The relationship between Union soldiers and southern African-Americans at Vicksburg was complex, Michael B. Ballard explains, and “certainly evolved, but with many nuances” (p. 69). Each initially viewed the other with bewilderment. Union soldiers, fighting primarily to save the Union, were not pleased with the Emancipation Proclamation, though many were appalled by the poor condition of southern blacks and the actions of slaveholders, who often classified their half-black children as slaves. Yet Union soldier “violent bigotry” (p. 81) predominated—military leaders even “re-enslaved blacks to harvest cotton” (p. 76)—and thus “emancipation did not mean freedom” (p. 86).
Moving to the twentieth century, Horace Nash’s research on New Mexico’s black boxers around World War One, many of whom were veterans, shows the potential of athletics to soothe racial divisions. Competing in front of large interracial crowds, black athletic achievements became a source of pride to the minority community. Timothy B. Smith recounts the struggles of some of the 30,000 African-American World War One veterans who, as a result of the “bonus Army,” joined the CCC during the 1930s. He examines black life at Shiloh National Military Park at two segregated camps, where blacks worked (to the dismay of local residents) and endured “the racism that existed in … many New Deal agencies” (p. 122).

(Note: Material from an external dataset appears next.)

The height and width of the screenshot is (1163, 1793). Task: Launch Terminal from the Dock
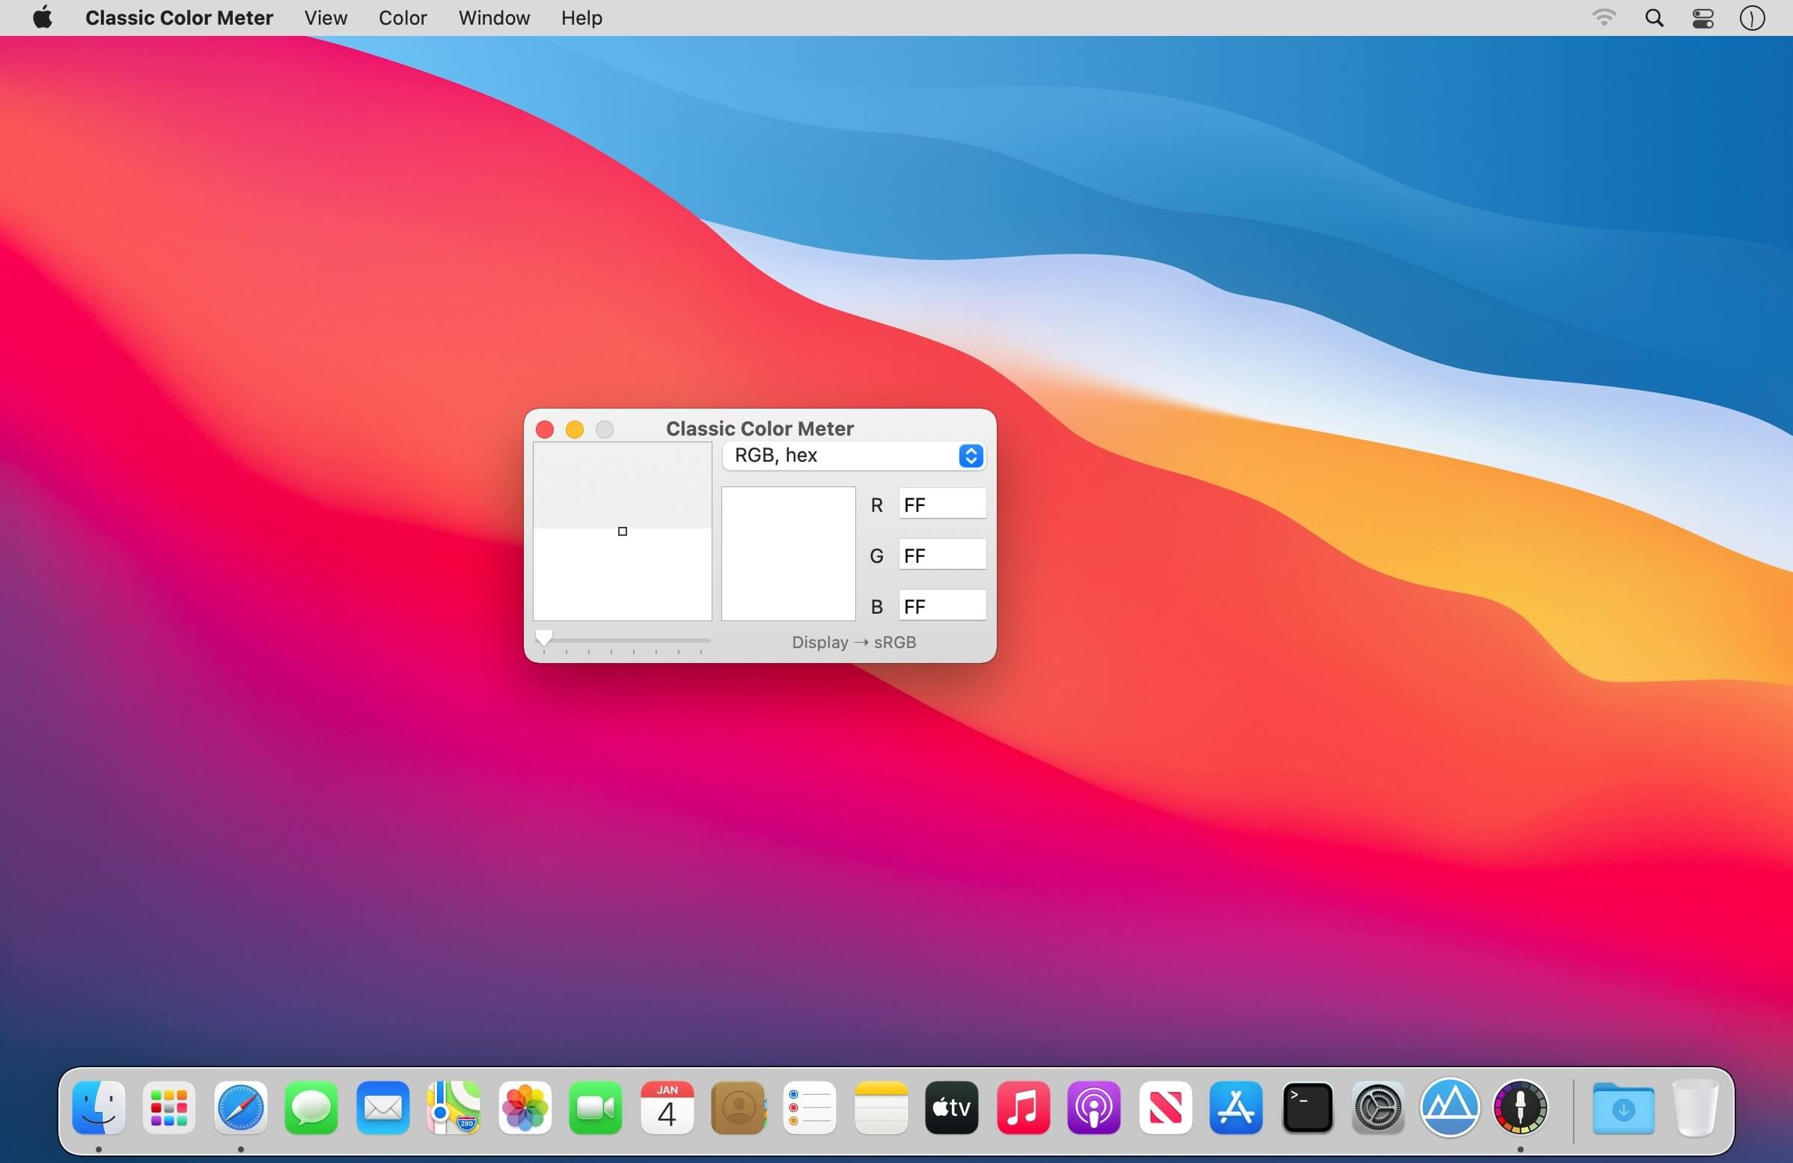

Revisionist historians Francis Butler Simkins and Robert Hilliard Woody’s challenge to the Dunning School is the subject of James Scott Humphreys’ research. South Carolina During Reconstruction, which won a major prize from the AHA in 1932, recounted the many progressive success of the post-war era, especially in education, black religious culture, and voting policies, but also emphasized the period’s corruption, inefficiencies, and what they saw as the decline in black health. Though the book “revealed hints of the Dunning school,” it was groundbreaking in its objectivity and in demonstrating how revolutionary Reconstruction was. In “Confronting Race in American History,” Edna Greene Medford concludes with an eloquent overview of African-American history and a thoughtful summary of the entries, works that “confirm the complexity of race as a central factor in our history” (p. 157).
This remarkably thoughtful book has much to teach a new generation of American historians of the Civil War, and would be a welcome addition to any course syllabus.